The Commerce Department reported late last month that GDP growth had slowed to a 2.5 percent annual rate, substantially below the 3.1 percent rate it has averaged since the recession ended in November 2001. The economy added 113,000 jobs in July, significantly less than the 144,000 forecast, while the unemployment rate rose to 4.8 percent, the first increase since February. At press time, the market was anxiously waiting to see if the Fed would finally cease its campaign of inflation-fighting interest rate hikes.
Nevertheless, among the 10 leading mills included in this month’s MCN second quarter report and outlook (see Mills), sales increased by an average around 20 percent and income by nearly 75 percent, vs. last year’s second quarter.

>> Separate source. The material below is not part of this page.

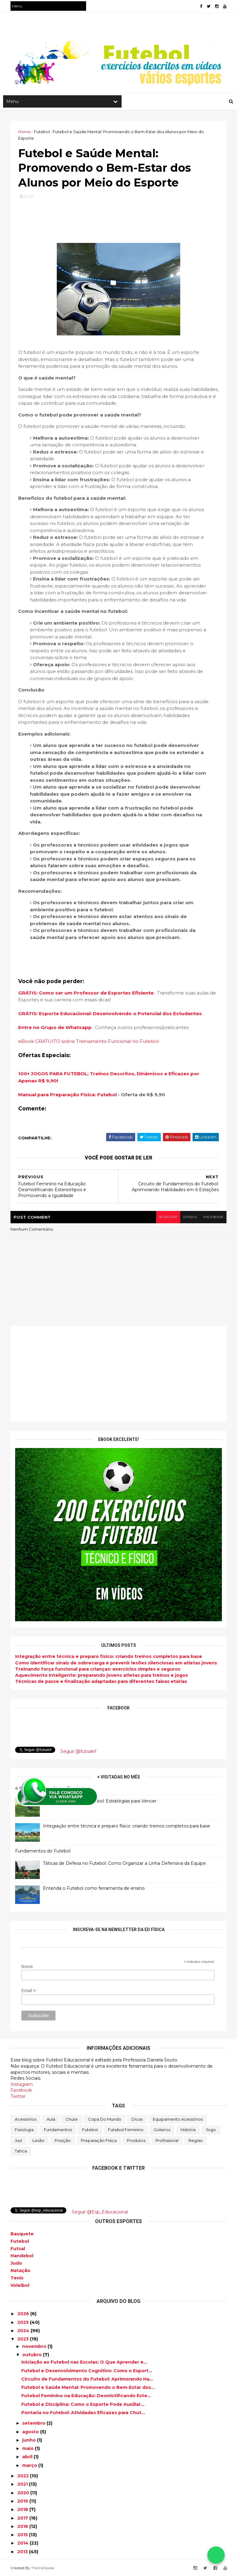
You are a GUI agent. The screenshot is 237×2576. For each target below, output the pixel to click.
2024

The typical (median) mill saw a 20 percent increase in sales and a 50 percent increase in income.
Likewise, among the seven service center companies in this month’s report (see Service Centers), sales were up an average of 17 percent and income was up 80 percent. Calculated as medians, it was about a 6 percent increase in sales and a 16 percent hike in income for the typical service center.
Though service center steel shipments slowed in June from May’s record pace, they were still up nearly 9 percent compared with June 2005. Through the first half, service centers shipped 29.7 million tons of steel, 6.1 percent more than in the first half of a strong 2005. Similarly, first-half shipments of aluminum products by service centers totaled 632,400 tons, up 5.4 percent from the 2005 first half, according to MSCI figures.
While steel imports into the United States dipped a bit from May to June, imports through the first half still remained 32 percent higher than the comparable period last year. That the U.S. market can absorb these imports without subsequent downward pressure on prices indicates that end-use demand is real and sustainable.
Indeed, leading metals executives forecast stable, or even increasing prices, for the third quarter and beyond. Expressing a common sentiment, Lourenco Gon-calves of Metals USA noted that metals prices rose through the second quarter and stabilized at high levels in late June, where he expects them to stay.
“Many believe that since prices are unusually high, there is an inevitable price decline in the near future. This is not the case, as I believe prices have merely returned to real value. Prices are stable at these levels because domestic supply and demand remain in balance,” he said.
He expressed further confidence about prospects for metals moving forward. “At this point we don’t see any reason for prices to go down. The economy is good, demand is good, the exchange rate has been insulating the U.S. from an avalanche of low-priced imported materials. All things considered, if Mr. [Fed Chief Ben] Bernanke does not screw up with interest rate hikes and slow the economy to a point customers will no longer buy, I can only see prices stable or even higher in the future.”